### Source data
>> start

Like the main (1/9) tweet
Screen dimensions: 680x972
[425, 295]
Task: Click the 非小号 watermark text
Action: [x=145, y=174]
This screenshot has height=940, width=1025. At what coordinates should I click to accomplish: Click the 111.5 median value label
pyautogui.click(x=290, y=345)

>> end
>> start

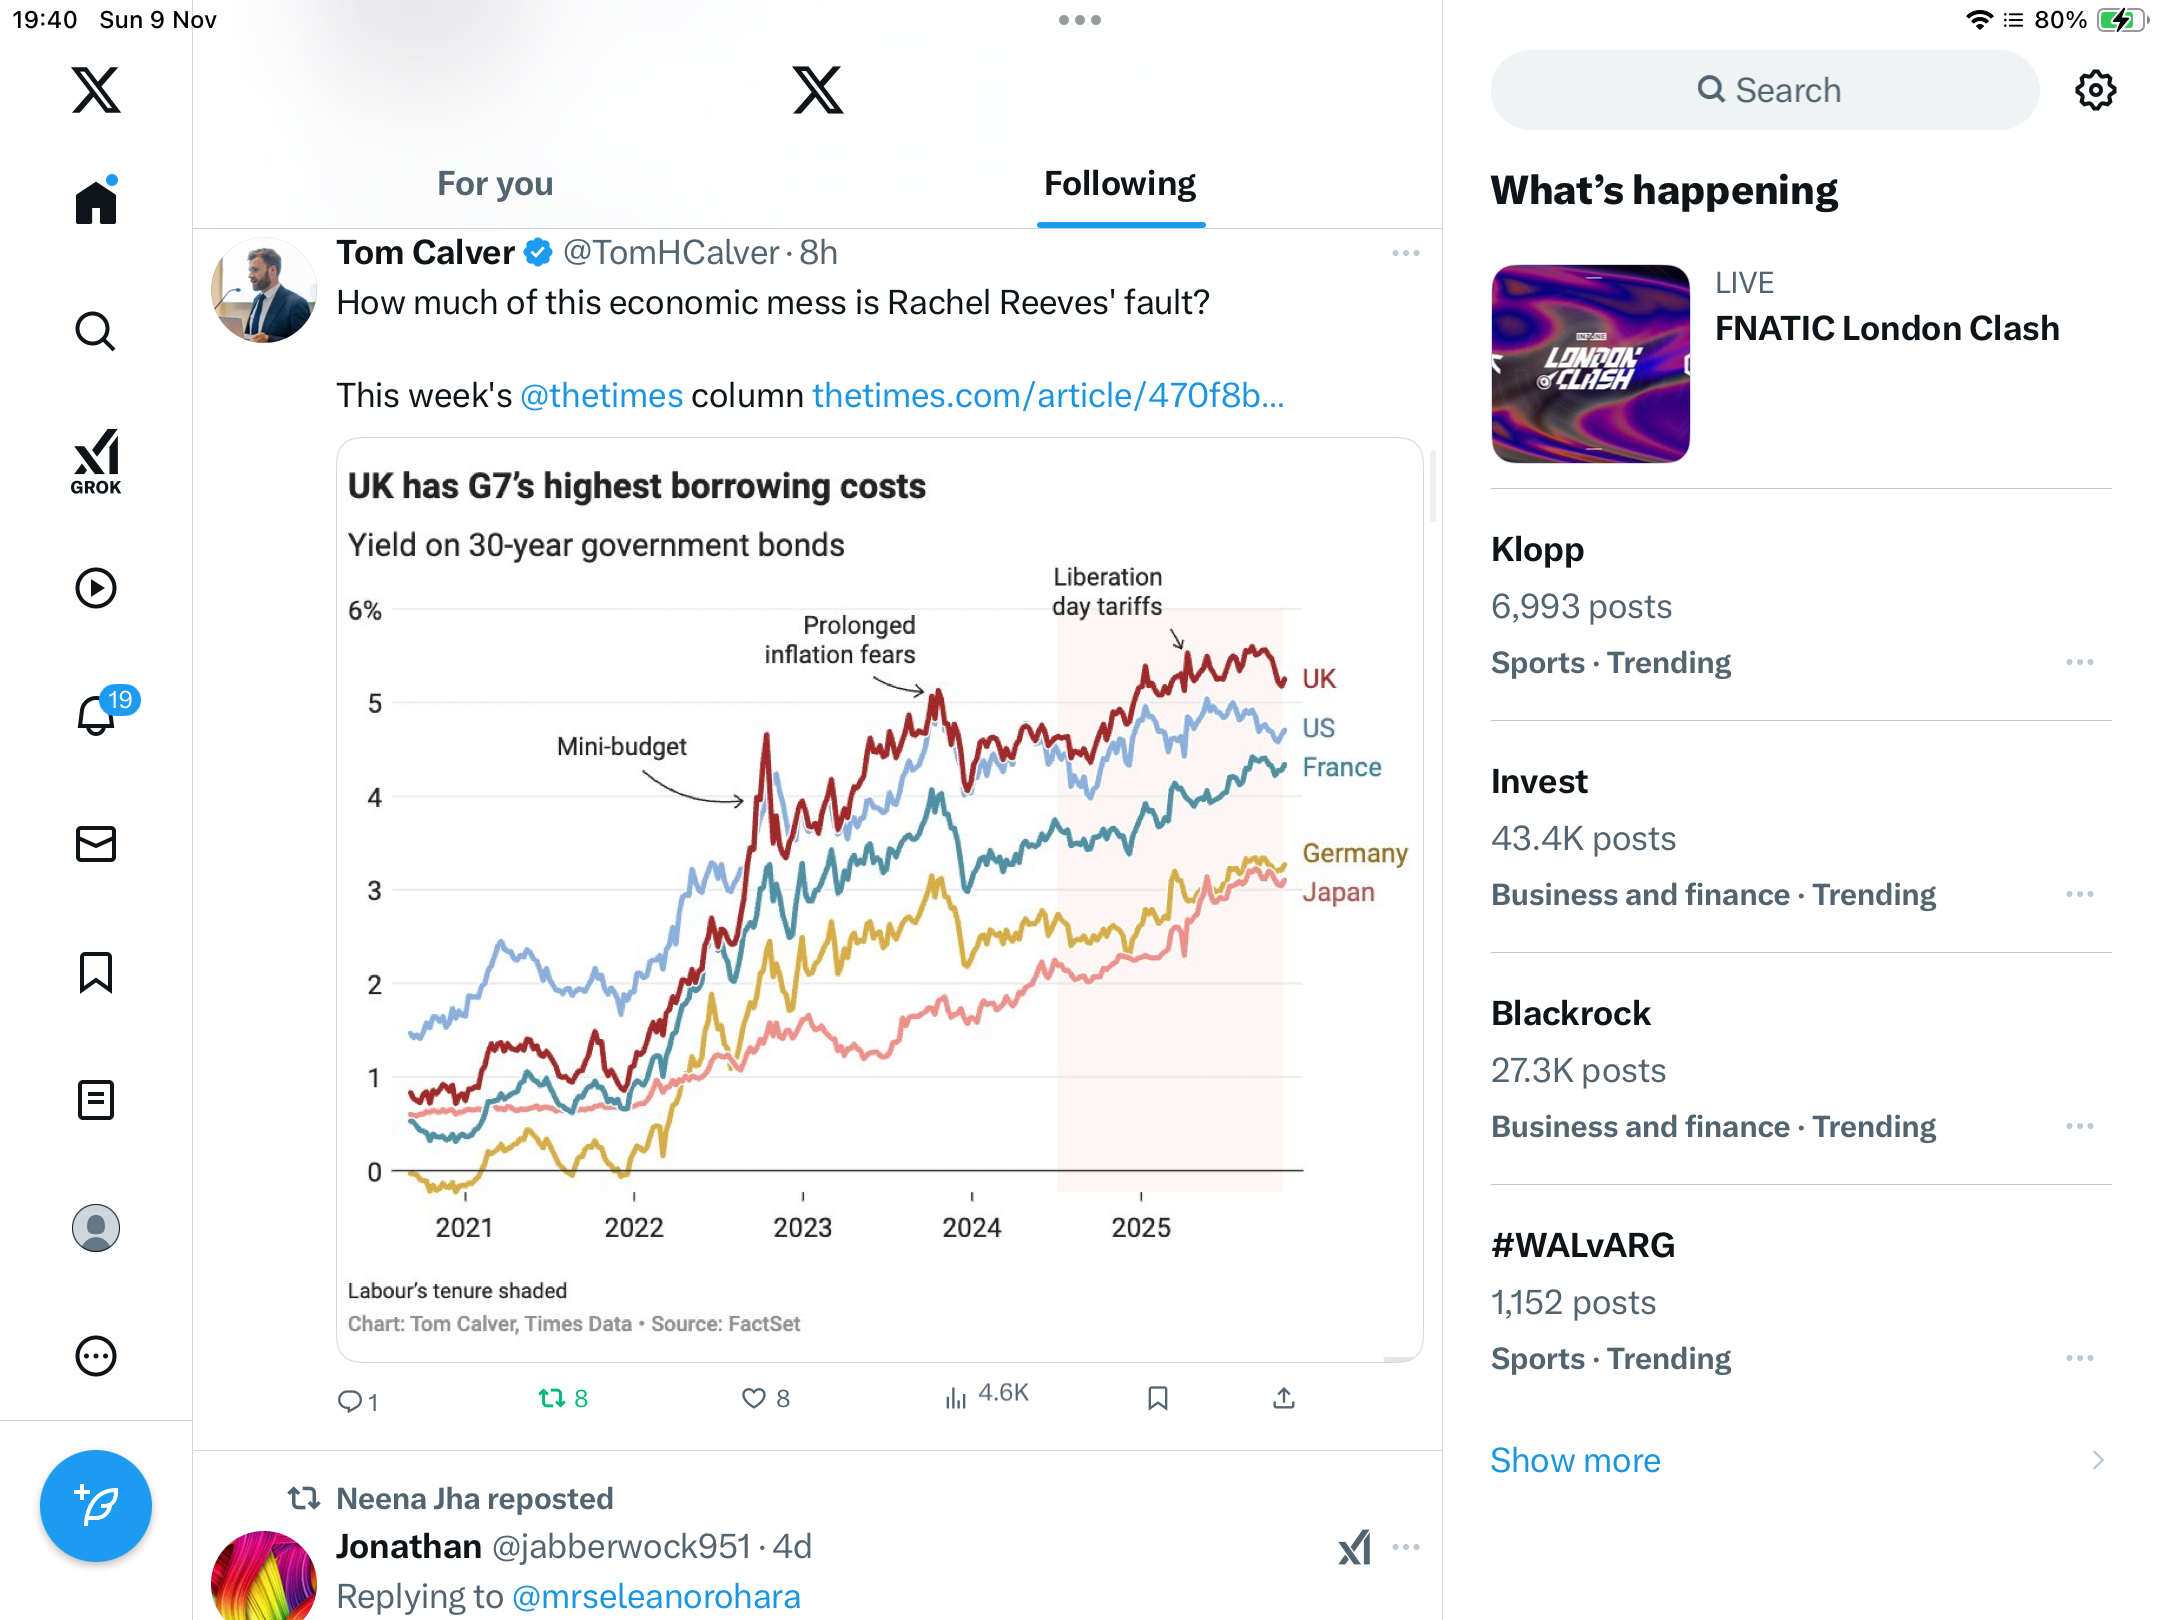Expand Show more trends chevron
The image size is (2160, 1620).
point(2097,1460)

>> end

### Task requirements
Write out the items starting with the line that contains "Expand Show more trends chevron" and going on through the line that contains "point(2097,1460)", both included, and leave the pictures out of your answer.

### Solution to this task
Expand Show more trends chevron
The image size is (2160, 1620).
point(2097,1460)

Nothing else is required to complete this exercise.